TASK INPUTS below:

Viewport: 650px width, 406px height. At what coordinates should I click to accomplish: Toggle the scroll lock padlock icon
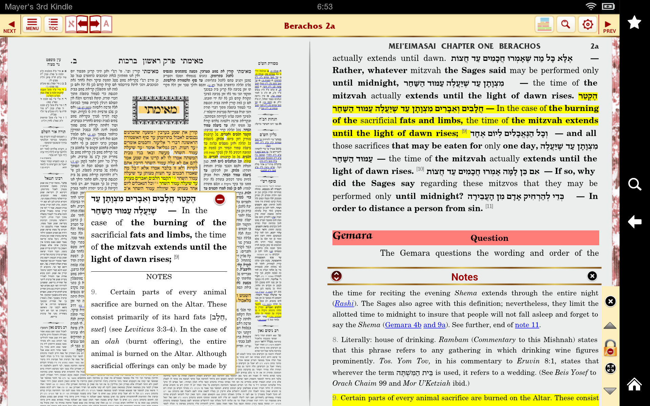click(610, 348)
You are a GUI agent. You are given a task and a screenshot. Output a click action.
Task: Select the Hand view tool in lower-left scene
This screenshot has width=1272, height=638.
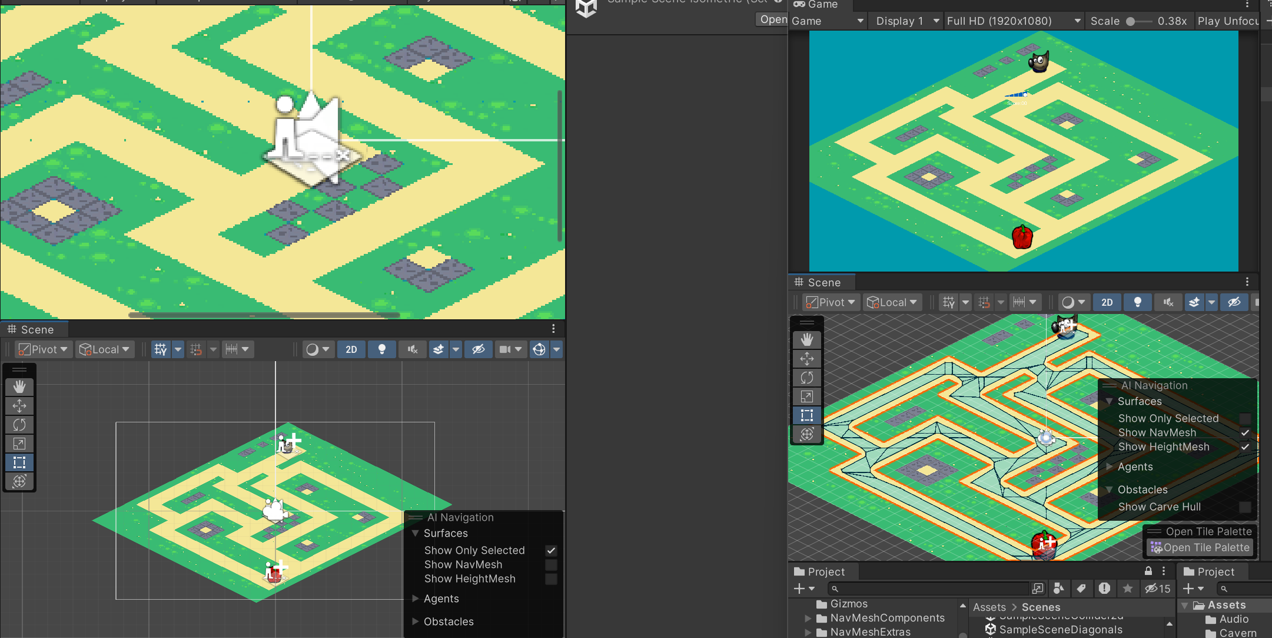[19, 386]
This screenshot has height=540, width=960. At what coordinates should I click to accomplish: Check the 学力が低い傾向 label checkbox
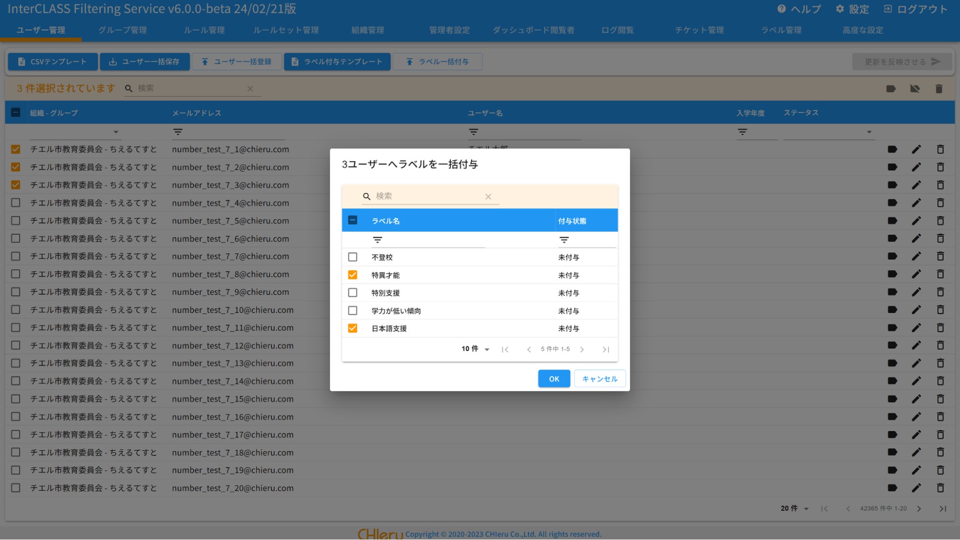(x=352, y=311)
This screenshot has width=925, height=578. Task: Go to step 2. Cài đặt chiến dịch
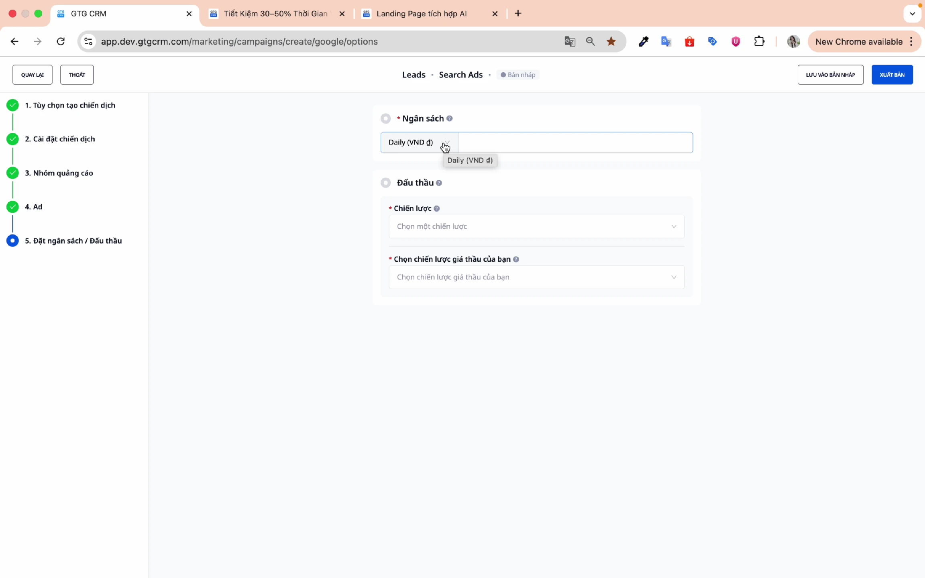pyautogui.click(x=60, y=139)

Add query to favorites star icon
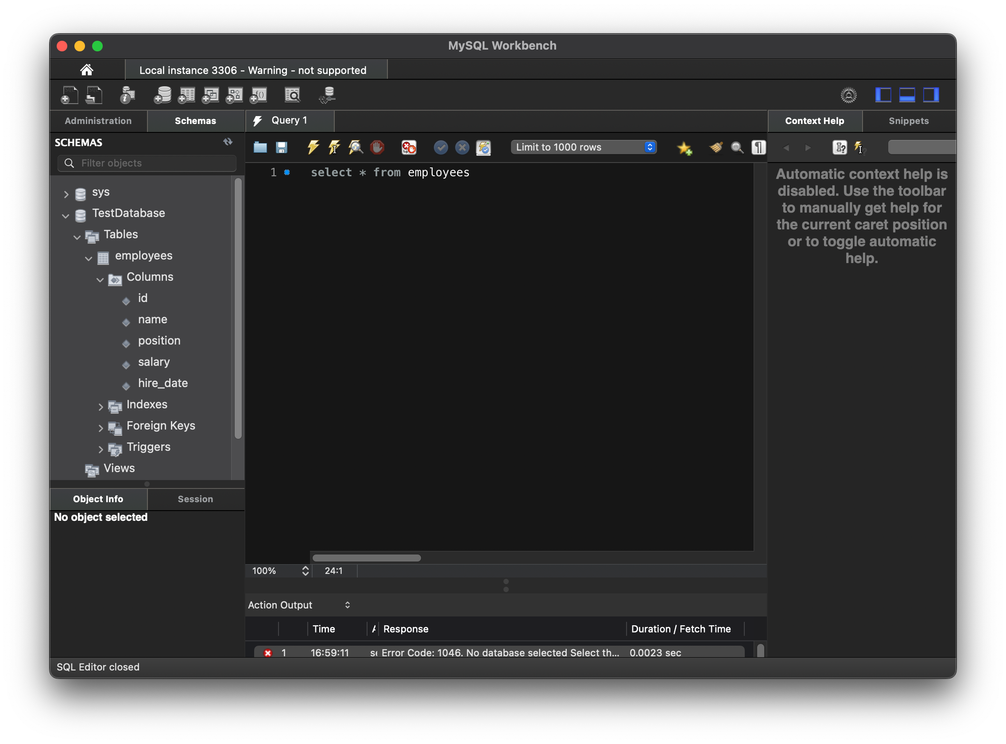click(x=684, y=148)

End of TASK INPUTS.

* WORK INSTRUCTION
Output all of the data exactly. Skip the pictures.

* EXPECTED OUTPUT
Viewport: 650px width, 406px height. At what coordinates should I click to accomplish: Toggle the scroll lock padlock icon
click(610, 348)
You are a GUI agent. You are given a task and a screenshot. Output a click action.
Task: Select the Hand view tool in lower-left scene
This screenshot has width=1272, height=638.
[19, 386]
This screenshot has height=540, width=960. At what coordinates should I click to accomplish: Check the 学力が低い傾向 label checkbox
(x=352, y=311)
This screenshot has width=925, height=578. Task: Go to step 2. Cài đặt chiến dịch
pyautogui.click(x=60, y=139)

Add query to favorites star icon
click(x=684, y=148)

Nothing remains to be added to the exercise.